The problem, is however, that no federal entitlement, such as a Medicare or Medicaid benefit, constitutes an individual “right” understood as a legal claim to something of value that is enforceable like a private contract. In fact, government officials can and do grant or withhold entitlement benefits; they modify, reduce or even eliminate them, depending on a variety of circumstances, including budgetary or political calculations, or in response to the incessant demands of other competing special interest groups. When the money is not there, neither is the care.

The Right Orientation

American health reform is necessary, and the rich tradition of Catholic social teaching provides a sound guide. In Centesimus Annus (1991), Pope John Paul II writes, “The Church has no models to present; models that are real and truly effective can only arise within the framework of different historical situations, through the efforts of all those who responsibly confront concrete problems in all their social, economic, political and cultural aspects, as these interact with one another. For such a task, the Church offers her social teaching as an indispensable and ideal orientation, a teaching which, at the same time points out that these need to be oriented towards the common good.”

In accordance with long-established Catholic social teaching, future health reform should reaffirm the sacredness and dignity of the human person, and that clearly includes the right to life, both at the beginning and the end of life. It would surely include the right of persons to exercise their personal freedom in making health care decisions that they deem best for themselves, while respecting the freedom of the person’s moral conscience in sensitive matters of medical treatment and the use of medical procedures.

Secondly, reform should embody the “preferential option” for the poor, making sure that government assistance is rightly targeted to low income persons who would not otherwise be able to afford coverage or medical care, while offsetting the heavy costs borne by persons with pre-existing medical conditions.

Thirdly, public officials should take the Catholic principle of subsidiarity seriously, and allow the intermediary institutions of civil society, including charitable organizations, to maximize their capacity for service, respecting their authority and their traditional roles. In the sphere of government, the principle of subsidiarity would reserve a powerful role for the states in managing matters of health care financing and delivery, including insurance regulation, in such a manner as would best stimulate innovation in care delivery, maximize economic efficiency and savings, and expand insurance coverage for their citizens, especially the poorest and most vulnerable.

American health care suffers from specific and sometimes severe weaknesses, among them rising costs, bureaucratic excess, gaps in coverage, and poor performance on certain measures of population health.
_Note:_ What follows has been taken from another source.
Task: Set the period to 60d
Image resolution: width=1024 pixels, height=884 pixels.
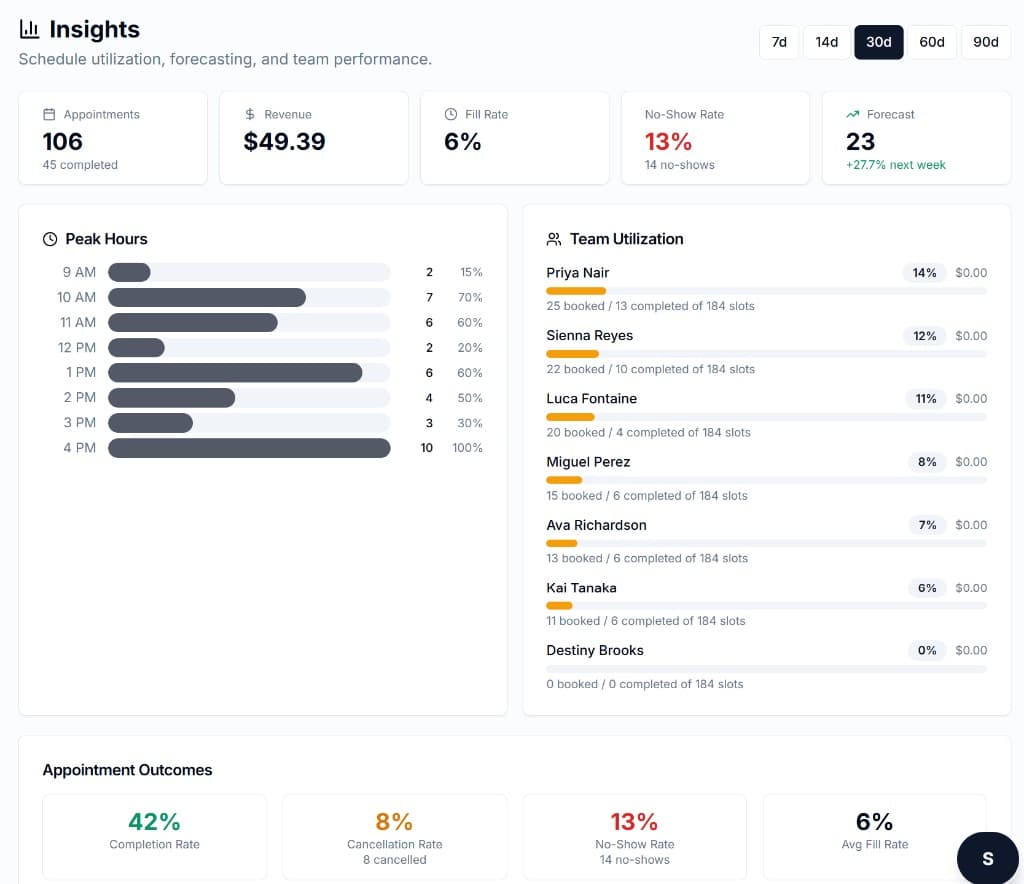Action: pyautogui.click(x=931, y=42)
The United States is, however, also the home of advanced medical science and technology and demonstrates an impressive responsiveness in treating and curing deadly diseases, like cancer and heart disease. Americans can improve upon what they have with carefully crafted reforms that avoid destroying the entire system of public and private care and coverage.

Robert Emmet Moffit, Ph.D. is a senior fellow in Domestic Policy Studies at The Heritage Foundation.

The views expressed in this article are the author’s alone, and do not necessarily represent the views of the Heritage Foundation.